Archive

Archive for October, 2011

Send a post to reddit from Python

October 30, 2011 1 comment

Problem
How to send a post to reddit.com from a Python script? Motivation: when you send a post, you have to wait 8 minutes before you could send the next one. Imagine you have 10 posts to submit. It’d be nice to launch a script at night which would send everything till next morning.

Submit a post
Now I only show how to send one post. Batch processing is left as a future project.

The official Reddit API is here. There is a wrapper for it called reddit_api, which greatly simplifies its usage.

Install reddit_api:

sudo pip install reddit

Submit a post:

#!/usr/bin/env python

import reddit

subreddit = '...' # name of the subreddit where to send the post
url = '...'       # what you want to send
title = '...'     # title of your post

# change user_agent if you want:
r = reddit.Reddit(user_agent="my_cool_application")
# your username and password on reddit:
r.login(user="...", password="...")

# the output is a JSON text that contains the link to your post:
print r.submit(subreddit, url, title)

Submit a comment (update, 20111107)
Let’s see how to add a comment to a post. First, we need the URL of a post.

Example: http://www.reddit.com/r/thewalkingdead/comments/lkycy/that_look_on_the_kids_face/. Here, the last part of the URL is just garbage, the following URL is equivalent with it: http://www.reddit.com/r/thewalkingdead/comments/lkycy. The unique ID of the post is the last part: “lkycy”. Thus, this image can be accessed via this URL too: http://www.reddit.com/lkycy.
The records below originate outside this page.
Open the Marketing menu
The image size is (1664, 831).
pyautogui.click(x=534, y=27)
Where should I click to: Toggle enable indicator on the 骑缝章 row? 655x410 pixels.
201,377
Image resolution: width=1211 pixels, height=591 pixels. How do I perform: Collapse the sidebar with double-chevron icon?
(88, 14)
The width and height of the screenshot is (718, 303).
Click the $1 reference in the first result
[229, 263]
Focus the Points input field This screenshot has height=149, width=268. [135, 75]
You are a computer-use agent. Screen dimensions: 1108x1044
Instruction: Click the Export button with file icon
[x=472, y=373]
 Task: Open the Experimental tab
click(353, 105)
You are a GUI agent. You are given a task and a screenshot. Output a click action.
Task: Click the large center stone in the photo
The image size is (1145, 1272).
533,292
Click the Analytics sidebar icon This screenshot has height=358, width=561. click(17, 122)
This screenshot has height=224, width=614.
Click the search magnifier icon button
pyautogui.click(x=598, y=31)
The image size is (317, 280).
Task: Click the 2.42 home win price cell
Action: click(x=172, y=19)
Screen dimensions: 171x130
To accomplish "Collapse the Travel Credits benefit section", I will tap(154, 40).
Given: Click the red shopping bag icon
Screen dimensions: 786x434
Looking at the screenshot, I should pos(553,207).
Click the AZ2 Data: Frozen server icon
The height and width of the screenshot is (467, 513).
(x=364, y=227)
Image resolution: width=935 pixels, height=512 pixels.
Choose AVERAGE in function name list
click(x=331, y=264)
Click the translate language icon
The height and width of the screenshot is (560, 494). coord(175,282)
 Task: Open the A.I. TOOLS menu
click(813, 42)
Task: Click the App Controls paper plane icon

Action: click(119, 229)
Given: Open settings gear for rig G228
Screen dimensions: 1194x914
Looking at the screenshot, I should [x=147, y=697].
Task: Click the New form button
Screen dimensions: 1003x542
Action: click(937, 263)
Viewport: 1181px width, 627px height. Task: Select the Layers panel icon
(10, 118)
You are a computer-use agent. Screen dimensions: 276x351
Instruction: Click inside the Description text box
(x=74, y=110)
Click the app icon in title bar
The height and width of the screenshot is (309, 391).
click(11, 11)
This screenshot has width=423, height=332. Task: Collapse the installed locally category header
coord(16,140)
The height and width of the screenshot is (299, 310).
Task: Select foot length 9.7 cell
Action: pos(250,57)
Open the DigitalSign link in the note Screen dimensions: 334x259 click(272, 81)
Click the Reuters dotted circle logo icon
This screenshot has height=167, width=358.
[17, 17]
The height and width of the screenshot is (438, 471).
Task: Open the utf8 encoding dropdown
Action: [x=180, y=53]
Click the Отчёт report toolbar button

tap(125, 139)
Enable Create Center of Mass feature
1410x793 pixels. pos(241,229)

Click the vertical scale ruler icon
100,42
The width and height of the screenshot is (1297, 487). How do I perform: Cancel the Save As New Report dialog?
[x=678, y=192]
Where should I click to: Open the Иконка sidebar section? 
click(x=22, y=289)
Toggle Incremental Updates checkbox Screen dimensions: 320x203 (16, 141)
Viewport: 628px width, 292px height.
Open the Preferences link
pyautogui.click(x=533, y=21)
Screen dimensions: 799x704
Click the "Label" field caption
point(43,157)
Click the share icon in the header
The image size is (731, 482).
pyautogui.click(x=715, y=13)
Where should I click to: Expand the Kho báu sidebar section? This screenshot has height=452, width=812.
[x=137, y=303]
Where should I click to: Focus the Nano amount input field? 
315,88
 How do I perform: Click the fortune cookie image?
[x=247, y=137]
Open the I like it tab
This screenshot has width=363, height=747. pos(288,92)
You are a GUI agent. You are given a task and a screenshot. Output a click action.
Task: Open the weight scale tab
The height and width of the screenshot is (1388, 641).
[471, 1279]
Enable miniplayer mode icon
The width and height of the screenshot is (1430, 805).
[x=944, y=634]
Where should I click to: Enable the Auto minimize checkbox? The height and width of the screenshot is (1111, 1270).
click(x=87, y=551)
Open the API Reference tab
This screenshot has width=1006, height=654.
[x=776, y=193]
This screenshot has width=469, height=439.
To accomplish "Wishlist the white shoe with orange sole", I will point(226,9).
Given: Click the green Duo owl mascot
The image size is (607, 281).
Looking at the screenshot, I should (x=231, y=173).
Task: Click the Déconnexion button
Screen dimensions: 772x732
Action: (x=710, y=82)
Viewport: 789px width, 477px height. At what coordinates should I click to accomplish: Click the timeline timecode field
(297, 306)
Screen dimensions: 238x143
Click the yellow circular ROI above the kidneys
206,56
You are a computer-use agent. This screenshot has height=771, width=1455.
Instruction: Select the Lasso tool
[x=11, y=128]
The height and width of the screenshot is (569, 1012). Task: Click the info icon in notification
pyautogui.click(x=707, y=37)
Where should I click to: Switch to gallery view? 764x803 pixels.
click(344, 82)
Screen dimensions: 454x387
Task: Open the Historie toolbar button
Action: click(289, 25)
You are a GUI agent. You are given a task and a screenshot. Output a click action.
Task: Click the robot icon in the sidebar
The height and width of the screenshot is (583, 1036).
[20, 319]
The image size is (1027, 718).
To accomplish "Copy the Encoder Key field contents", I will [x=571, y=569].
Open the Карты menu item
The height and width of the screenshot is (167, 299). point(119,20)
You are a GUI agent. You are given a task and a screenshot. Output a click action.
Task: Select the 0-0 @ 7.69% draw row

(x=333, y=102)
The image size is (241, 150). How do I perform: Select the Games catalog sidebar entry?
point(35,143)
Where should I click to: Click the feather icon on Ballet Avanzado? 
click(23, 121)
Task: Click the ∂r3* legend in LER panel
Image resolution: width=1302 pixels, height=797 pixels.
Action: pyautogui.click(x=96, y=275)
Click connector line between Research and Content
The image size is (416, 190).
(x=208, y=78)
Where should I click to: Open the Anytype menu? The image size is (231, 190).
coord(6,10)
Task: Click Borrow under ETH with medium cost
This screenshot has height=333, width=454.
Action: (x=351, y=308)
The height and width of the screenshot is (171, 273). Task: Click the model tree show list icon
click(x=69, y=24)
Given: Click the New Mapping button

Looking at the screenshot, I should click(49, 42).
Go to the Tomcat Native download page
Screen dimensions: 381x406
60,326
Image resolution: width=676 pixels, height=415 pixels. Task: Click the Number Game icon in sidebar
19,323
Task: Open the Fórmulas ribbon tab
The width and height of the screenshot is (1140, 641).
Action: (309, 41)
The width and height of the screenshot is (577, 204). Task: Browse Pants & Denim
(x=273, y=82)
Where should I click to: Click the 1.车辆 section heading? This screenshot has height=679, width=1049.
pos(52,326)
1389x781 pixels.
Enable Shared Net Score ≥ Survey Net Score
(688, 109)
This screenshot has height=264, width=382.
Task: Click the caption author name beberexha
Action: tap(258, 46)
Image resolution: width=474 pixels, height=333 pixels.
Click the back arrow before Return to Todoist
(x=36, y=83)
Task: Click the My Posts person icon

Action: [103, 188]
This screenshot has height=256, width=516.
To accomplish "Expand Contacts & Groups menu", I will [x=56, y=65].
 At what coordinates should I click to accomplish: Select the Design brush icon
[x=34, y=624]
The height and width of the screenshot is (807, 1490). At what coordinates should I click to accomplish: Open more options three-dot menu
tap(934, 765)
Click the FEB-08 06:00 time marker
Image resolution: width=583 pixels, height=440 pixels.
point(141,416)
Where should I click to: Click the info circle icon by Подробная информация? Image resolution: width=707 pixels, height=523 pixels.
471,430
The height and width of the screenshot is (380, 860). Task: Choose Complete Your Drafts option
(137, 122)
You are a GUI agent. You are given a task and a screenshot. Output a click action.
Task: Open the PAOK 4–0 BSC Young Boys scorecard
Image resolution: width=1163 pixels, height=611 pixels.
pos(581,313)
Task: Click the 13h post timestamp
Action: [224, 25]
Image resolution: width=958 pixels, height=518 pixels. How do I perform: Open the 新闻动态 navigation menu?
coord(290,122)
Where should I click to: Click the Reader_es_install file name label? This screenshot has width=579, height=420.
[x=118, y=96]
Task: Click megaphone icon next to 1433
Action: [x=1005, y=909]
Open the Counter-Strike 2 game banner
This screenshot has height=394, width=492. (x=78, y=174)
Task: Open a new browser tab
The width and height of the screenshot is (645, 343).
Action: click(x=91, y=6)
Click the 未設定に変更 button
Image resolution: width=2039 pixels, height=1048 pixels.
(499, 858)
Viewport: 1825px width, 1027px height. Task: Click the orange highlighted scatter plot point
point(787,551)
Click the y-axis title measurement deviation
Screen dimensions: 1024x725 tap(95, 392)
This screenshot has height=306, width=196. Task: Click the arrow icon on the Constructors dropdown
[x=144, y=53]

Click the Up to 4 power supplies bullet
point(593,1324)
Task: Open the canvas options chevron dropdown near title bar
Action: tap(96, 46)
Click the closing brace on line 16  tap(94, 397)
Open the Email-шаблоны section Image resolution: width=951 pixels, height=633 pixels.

Now, let’s log in to reddit, fetch the post by its ID and add a comment.

def get_reddit_id(url):
    result = re.search('/comments/(.*?)/', url)
    return result.group(1)

def add_comment(r, reddit_url):
    reddit_id = get_reddit_id(reddit_url)
    post = r.get_submission_by_id(reddit_id)
    comment = "first"   # just to make reddit happy ;)
    post.add_comment(comment)
    print '# comment added:', comment

def main():
    r = reddit.Reddit(user_agent="my_cool_application")
    r.login(user="...", password="...")
    reddit_url = ...
    add_comment(r, reddit_url)

Convert a date string to a date object

October 30, 2011 Leave a comment

Problem
I have a date string (‘Sat, 29 Oct 2011 18:32:56 GMT’) that I want to convert to a timestamp (‘2011_10_29′). I want to convert ‘Oct’ to ’10’ using the standard library, I don’t want to create a string array for this with the names of the months.

Solution

>>> from datetime import datetime
>>> s = 'Sat, 29 Oct 2011 18:32:56 GMT'
>>> s.split()[1:4]
['29', 'Oct', '2011']
>>> year, month, day = s.split()[1:4][::-1]
>>> year, month, day
('2011', 'Oct', '29')
>>> if len(day) == 1:
...     day = '0' + day
...   
>>> date = datetime.strptime("{yyyy} {Mmm} {dd}".format(yyyy=year, Mmm=month, dd=day), "%Y %b %d")
>>> template = "{year}_{month:02}_{day:02}"
>>> template.format(year=date.year, month=date.month, day=date.day)
'2011_10_29'

I used this conversion in this source code.

You can find the list of datetime formatting directives (%Y, %b, etc.) at the bottom of this page.

Using __str__(), print all the attributes of an object

October 30, 2011 Leave a comment

Problem
I have a class which has some attributes. I use the objects of this class as “beans”, i.e. they simply group some data. When I print such an object, I want to see the variables as “name=value” pairs but I don’t want to code that manually. I want to iterate all the attributes and produce such a string representation of the object.

Solution
Attributes are stored in a dictionary-like __dict__ in the object. Furthermore, __dict__ contains only the user-provided attributes. Read more here. Thus, all we have to do is printing __dict__:

def __str__(self):
    sb = []
    for key in self.__dict__:
        sb.append("{key}='{value}'".format(key=key, value=self.__dict__[key]))

    return ', '.join(sb)

def __repr__(self):
    return self.__str__() 

A full example
Read an RSS feed and store item data in beans. Print the beans.

#!/usr/bin/env python

import untangle

XML = 'http://planet.python.org/rss20.xml'

from jabbapylib.text.ascii import unicode_to_ascii

class Item:
    def __init__(self, item):
        self.title = unicode_to_ascii(item.title.cdata)
        self.link = item.link.cdata

    def __str__(self):
        sb = []
        for key in self.__dict__:
            sb.append("{key}='{value}'".format(key=key, value=self.__dict__[key]))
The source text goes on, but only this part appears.